Llevamos años oyendo: “debería adelgazar”, la obesidad no es buena, le está haciendo daño. Nosotros lo sabemos y un día salimos de la consulta del médico totalmente dispuestos a ser buenos, nos apuntamos al gimnasio, vamos al supermercado y compramos todos los alimentos que, creemos  o nos han dicho, son sanos. Tenemos la casa llena de comida sana y nos hemos gastado una pasta en el gimnasio o en un aparato como una cinta andadora, o bicicleta que depositamos  en mitad del salón a modo de símbolo. Los hemos conseguido.  Ya estamos en la fase 3, tenemos todo controlado, el primer día nos damos una paliza  haciendo ejercicio y al terminar a parte de las agujetas que no nos dejan movernos,  nos duele una rodilla. ¡Que fastidio tenemos que estar un tiempo en reposo! y el médico nos dice que no se nos ocurra seguir haciendo el bestia si no queremos terminar con las rodillas hechas polvo. Tenemos la nevera repleta de comida sana pero  no nos apetece cocinar, así que, como nos duele la rodilla, decidimos llamar para que nos traigan algo, eso si que sea sano. Mira por donde  el precio es caro y acabamos pidiendo algo de comida rápida, para salir del paso, “total por unos días”. Pero por fin estamos mejorando, vemos las verduras en el plato como un enemigo pero las comemos, intentamos no picar patatas fritas  y los bollos, aunque nos llaman no les hacemos caso. Estábamos en el buen camino cuando tenemos una fiesta y todo el esfuerzo realizado lo tiramos por la borda ante los chorizos y morcillas de una suculenta barbacoa  ¡!!!!!!!!!!! BASTA YA!!!!!!!!!!!!!!!!  No podemos más, la bascula no engaña y mucho menos el cinturón.

¿Qué estamos haciendo mal? nos preguntamos atónitos,  nos hemos gastado un dineral en aparatos de gimnasia, hemos comprado  zanahorias y yogures desnatados  y el michelín sigue ahí amenazante y replicándose. Estamos derrotados, ¡que me quiten esto!,  ¡que alguien me ayude y me lo solucione y rápido por favor!

Lo que pasa es que tenemos que cambiar poco a poco, pero muchas cosas a la vez.
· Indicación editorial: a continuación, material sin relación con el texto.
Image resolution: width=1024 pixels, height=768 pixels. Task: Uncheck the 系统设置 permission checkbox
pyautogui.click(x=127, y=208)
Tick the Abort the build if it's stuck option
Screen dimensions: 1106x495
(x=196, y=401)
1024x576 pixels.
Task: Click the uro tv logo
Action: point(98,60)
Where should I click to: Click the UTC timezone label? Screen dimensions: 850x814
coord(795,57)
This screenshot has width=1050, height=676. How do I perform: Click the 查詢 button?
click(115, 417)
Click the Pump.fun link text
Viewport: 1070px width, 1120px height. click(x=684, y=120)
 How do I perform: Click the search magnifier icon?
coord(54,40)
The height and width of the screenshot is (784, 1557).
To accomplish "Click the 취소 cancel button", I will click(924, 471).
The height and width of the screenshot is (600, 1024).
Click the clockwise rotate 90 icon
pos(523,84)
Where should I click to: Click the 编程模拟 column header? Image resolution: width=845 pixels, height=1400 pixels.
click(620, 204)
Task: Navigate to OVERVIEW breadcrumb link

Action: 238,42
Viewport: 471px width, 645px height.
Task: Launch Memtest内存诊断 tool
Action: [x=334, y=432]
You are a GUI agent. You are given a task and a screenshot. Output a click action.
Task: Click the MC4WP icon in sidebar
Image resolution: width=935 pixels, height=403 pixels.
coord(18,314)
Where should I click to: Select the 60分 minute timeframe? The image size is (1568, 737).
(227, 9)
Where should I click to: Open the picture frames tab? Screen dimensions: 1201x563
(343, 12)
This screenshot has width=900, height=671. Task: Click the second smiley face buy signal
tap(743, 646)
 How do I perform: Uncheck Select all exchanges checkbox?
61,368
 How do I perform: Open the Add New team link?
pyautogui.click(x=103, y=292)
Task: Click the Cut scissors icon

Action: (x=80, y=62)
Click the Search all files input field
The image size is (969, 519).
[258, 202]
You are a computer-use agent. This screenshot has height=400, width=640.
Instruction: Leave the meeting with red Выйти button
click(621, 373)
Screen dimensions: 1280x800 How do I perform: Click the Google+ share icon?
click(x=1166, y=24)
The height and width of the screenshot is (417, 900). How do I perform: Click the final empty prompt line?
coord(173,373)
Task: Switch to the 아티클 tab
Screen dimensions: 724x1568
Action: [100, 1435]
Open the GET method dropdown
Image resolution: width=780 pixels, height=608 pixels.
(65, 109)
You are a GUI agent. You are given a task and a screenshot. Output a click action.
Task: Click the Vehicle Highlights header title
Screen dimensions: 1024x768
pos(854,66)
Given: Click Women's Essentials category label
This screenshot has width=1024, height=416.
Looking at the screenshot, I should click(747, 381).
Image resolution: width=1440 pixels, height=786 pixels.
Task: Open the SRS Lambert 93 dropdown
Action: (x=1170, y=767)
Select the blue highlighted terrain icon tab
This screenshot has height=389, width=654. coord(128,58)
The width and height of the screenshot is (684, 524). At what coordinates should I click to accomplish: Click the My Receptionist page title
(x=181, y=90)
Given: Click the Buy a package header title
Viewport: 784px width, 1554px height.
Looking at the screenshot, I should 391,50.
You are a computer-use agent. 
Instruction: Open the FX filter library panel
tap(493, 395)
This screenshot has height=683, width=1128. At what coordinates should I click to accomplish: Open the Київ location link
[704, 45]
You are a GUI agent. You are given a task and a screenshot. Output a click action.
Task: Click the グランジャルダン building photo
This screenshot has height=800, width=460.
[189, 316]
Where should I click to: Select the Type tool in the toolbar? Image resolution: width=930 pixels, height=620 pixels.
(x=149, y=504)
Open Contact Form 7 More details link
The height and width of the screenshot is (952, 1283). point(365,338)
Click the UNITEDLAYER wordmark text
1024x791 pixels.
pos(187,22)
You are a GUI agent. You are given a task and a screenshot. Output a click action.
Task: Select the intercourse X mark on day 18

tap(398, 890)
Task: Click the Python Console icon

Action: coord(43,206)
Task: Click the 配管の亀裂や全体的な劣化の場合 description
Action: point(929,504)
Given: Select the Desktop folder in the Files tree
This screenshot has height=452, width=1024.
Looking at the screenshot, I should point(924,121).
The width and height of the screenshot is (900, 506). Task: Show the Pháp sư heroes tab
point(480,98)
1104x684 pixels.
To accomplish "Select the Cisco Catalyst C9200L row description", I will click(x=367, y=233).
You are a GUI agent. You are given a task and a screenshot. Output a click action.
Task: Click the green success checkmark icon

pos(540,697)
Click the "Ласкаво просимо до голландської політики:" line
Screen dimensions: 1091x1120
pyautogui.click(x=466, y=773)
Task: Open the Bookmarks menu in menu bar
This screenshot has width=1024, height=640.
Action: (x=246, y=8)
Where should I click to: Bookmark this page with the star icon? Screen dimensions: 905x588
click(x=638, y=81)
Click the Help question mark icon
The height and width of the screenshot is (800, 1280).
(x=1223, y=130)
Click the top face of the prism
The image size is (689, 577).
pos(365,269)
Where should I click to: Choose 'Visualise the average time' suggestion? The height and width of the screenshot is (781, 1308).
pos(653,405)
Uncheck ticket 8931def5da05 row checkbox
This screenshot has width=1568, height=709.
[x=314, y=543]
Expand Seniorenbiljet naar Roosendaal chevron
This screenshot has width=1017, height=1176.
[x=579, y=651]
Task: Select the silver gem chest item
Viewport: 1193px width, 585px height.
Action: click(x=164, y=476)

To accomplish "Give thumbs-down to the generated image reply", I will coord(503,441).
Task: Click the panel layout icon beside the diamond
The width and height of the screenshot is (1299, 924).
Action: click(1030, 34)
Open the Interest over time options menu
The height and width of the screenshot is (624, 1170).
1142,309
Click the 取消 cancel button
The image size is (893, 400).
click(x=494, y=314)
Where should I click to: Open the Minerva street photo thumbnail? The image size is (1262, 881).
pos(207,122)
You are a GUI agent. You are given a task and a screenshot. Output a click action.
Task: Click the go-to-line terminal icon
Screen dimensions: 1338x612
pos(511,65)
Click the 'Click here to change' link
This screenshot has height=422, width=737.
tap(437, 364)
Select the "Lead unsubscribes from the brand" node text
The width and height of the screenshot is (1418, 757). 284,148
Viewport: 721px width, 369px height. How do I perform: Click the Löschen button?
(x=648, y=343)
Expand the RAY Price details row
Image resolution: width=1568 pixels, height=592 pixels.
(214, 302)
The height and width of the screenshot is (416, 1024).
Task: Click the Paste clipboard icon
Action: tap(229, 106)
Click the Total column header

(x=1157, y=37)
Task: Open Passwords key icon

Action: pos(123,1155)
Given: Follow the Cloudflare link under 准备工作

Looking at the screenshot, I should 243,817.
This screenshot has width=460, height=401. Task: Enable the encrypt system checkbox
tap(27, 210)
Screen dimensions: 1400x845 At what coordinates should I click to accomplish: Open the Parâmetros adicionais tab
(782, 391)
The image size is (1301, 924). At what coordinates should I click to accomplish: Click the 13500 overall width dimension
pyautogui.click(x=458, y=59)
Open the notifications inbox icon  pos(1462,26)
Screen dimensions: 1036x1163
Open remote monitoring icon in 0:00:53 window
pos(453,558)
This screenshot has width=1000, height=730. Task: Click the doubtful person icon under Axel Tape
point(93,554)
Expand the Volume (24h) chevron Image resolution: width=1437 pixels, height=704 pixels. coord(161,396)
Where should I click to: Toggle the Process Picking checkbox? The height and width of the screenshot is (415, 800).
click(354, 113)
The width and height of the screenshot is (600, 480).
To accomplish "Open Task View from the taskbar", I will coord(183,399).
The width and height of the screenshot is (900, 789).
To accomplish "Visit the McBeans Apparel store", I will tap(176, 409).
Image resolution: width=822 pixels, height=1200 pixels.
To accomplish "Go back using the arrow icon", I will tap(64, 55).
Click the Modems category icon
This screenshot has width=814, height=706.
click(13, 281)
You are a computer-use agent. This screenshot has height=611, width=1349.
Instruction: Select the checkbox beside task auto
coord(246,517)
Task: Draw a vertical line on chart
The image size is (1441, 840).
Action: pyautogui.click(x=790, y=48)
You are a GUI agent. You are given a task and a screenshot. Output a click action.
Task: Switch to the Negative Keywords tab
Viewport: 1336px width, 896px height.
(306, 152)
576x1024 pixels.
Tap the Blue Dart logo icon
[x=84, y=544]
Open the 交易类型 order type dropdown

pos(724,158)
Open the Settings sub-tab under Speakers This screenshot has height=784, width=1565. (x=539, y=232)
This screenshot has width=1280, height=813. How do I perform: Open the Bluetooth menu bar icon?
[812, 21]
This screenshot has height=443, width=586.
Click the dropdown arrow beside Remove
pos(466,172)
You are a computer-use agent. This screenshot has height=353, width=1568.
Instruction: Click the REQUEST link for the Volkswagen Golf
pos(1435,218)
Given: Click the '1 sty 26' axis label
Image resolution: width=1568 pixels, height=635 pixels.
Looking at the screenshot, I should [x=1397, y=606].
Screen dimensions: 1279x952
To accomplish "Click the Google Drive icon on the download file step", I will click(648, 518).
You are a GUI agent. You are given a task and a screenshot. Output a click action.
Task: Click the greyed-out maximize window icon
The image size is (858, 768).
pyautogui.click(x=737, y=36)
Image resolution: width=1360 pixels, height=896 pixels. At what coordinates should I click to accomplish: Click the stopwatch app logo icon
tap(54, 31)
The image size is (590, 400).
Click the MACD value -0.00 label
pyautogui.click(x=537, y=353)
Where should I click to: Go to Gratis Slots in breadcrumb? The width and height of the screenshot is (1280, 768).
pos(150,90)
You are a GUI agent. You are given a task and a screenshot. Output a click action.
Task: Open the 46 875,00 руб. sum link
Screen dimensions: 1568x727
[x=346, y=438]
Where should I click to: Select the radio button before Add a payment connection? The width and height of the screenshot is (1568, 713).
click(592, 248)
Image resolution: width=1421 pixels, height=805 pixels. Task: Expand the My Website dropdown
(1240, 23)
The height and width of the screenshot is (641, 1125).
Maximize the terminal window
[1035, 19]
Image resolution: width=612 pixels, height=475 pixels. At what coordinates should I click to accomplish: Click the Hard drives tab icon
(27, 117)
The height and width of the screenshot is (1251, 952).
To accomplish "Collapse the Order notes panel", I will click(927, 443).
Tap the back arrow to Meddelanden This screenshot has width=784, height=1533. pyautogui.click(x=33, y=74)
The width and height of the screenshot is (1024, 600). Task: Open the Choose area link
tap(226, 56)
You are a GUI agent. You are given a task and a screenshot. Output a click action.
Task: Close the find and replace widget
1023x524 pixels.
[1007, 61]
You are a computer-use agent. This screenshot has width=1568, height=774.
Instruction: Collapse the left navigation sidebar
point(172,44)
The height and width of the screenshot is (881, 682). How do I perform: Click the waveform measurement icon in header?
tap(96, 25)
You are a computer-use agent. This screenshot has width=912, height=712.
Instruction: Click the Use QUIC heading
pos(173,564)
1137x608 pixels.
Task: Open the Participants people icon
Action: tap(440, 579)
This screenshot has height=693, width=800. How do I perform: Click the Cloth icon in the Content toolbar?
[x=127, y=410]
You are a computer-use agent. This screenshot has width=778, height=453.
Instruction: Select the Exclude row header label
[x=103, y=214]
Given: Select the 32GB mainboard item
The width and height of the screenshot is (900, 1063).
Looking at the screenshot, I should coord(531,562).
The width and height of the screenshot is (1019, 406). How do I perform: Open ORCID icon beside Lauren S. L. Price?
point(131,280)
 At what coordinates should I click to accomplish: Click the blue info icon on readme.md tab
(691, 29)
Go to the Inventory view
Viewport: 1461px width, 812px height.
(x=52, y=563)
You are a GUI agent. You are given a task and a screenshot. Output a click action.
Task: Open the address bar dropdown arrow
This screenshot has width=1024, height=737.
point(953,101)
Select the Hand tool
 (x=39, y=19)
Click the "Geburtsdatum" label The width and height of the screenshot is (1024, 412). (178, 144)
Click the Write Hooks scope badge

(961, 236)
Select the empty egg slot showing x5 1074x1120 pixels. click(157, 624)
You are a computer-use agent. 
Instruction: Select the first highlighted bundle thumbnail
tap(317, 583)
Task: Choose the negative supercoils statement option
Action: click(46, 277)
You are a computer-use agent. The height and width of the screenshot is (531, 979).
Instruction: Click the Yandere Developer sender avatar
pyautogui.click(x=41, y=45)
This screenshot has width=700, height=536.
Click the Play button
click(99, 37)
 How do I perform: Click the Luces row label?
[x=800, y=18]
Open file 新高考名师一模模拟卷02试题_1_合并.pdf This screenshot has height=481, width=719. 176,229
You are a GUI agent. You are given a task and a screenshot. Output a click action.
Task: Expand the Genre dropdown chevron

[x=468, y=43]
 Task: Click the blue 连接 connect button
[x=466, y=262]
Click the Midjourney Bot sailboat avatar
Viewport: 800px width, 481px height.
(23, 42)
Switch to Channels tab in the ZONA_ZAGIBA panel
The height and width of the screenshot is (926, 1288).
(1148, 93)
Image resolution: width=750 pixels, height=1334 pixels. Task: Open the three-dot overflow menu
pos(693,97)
Hay que desprenderse de la pereza paralizante y empezar a pensar que sin esfuerzo no se consigue nada. Nadie te lo puede solucionar, solo tú podrás hacerlo con tesón y tiempo. No hay alimentos buenos o malos, no hay que matarse y hacer ejercicios imposibles, no hay fármacos milagro ni magos del adelgazamiento. Solo hay voluntad y  ganas, los mejores antídotos contra la pereza.

Caminar media hora  TODOS los días con calzado cómodo ayuda. Levantarse media hora antes y tomar un buen desayuno en vez de salir sin tomar nada ayuda. Cocinar guisos bajos en grasa, tomar verduras, legumbres  y frutas ayuda. Evitar fritos, reducir los dulces y beber agua para quitarnos la sed ayuda. Aumentar el pescado y no abusar de carnes grasas ayuda. Hacer el esfuerzo de planificar el menú y dejar la comida preparada ayuda. Organizar planes activos en vez de pensar solo en comer ayuda. Salir con los hijos o con los amigos a dar un paseo  ayuda. Leer el etiquetado y elegir alimentos bajos en grasa y  sin azucares añadidos ayuda.  Ir de vacaciones y evitar los buffets libres ayuda. Darse un paseo después de un día duro de trabajo  ayuda.  Usar el transporte público, en vez del coche, y subir las escaleras andando ayuda.

Conforme alejamos la pereza, el michelín se encoje, recuperamos la salud y nos sube la autoestima. Lo que parecía imposible  ¡ponernos unos pantalones  arrinconados en el fondo del armario!  y salir a dar un paseo con la autoestima alta  ahora es posible. Lo hemos conseguido.